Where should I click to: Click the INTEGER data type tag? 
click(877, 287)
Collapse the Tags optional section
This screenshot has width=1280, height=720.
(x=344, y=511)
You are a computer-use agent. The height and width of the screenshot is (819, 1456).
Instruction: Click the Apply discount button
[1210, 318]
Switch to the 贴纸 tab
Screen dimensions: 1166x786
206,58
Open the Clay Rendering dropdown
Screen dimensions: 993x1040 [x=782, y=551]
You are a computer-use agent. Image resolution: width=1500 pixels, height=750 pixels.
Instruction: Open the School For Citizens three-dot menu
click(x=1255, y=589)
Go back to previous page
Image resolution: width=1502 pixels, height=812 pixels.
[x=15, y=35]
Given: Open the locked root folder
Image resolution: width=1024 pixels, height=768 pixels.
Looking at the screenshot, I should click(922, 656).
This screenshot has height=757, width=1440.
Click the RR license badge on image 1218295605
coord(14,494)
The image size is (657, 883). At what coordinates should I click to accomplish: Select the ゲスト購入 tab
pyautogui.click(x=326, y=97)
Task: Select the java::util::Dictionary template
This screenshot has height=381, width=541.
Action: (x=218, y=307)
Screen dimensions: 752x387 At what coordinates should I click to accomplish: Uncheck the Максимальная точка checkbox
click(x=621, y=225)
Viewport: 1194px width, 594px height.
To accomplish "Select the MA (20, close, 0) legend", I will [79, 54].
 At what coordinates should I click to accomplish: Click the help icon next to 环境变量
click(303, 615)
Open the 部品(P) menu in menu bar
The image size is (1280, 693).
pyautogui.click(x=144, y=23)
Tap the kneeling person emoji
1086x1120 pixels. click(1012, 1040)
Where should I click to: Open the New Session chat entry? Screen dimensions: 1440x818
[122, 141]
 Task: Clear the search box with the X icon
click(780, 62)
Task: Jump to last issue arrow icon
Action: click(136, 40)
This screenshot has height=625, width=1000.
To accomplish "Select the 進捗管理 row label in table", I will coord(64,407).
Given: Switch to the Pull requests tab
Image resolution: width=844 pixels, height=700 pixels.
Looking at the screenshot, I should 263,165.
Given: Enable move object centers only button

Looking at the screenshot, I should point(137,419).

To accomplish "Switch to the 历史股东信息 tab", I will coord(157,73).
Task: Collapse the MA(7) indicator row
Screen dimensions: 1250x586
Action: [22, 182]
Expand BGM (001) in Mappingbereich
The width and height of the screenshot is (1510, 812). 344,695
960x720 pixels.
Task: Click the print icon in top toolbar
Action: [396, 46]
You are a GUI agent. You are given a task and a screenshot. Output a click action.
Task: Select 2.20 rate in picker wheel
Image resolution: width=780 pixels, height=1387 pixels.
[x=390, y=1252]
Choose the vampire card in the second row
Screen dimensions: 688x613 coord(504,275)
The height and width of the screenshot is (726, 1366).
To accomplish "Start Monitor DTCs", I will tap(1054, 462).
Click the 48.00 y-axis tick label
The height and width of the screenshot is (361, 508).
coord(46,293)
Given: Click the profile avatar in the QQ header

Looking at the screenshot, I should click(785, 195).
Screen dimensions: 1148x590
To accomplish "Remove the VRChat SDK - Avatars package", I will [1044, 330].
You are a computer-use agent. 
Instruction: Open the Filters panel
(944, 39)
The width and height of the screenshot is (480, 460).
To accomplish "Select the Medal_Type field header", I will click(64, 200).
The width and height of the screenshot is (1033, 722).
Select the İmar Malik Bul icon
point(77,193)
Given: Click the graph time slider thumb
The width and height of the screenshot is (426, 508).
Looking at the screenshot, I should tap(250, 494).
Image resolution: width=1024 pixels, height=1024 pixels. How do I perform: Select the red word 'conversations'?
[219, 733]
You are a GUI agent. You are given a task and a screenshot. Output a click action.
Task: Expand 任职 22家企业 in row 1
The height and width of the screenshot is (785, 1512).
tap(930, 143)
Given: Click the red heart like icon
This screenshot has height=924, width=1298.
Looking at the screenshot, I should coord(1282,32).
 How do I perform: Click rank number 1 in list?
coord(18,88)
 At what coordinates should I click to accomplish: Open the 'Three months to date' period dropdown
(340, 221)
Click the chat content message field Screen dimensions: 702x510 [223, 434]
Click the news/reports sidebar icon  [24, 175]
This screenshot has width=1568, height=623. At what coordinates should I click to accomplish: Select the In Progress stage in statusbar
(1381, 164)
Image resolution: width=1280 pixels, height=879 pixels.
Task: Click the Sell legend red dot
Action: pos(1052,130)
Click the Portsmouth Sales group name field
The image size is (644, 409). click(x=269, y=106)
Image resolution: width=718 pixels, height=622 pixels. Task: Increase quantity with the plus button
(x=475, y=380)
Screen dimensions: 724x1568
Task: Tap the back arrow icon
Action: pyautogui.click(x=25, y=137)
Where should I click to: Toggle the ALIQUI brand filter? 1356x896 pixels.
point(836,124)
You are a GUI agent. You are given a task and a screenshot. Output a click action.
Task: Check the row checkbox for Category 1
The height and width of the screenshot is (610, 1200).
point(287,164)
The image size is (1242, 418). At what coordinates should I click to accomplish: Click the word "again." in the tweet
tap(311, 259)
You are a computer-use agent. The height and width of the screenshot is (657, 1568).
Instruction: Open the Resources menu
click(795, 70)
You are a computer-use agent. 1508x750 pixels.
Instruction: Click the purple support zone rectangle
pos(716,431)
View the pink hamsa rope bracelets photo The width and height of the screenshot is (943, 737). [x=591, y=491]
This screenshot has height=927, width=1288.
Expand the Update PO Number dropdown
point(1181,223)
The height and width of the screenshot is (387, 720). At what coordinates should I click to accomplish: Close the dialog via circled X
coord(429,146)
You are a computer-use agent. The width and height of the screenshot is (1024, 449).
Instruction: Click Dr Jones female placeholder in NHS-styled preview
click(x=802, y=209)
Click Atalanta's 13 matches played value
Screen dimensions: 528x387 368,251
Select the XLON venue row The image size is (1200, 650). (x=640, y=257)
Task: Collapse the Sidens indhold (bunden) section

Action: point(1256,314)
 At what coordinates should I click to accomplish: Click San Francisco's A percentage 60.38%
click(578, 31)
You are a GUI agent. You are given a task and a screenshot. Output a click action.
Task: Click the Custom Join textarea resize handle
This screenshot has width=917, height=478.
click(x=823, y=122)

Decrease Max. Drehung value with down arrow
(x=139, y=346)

^^^^^^^^

• Task requirements:
Report each line above containing the string "label".

• Answer space:
To accomplish "Select the 進捗管理 row label in table", I will coord(64,407).
Click the 48.00 y-axis tick label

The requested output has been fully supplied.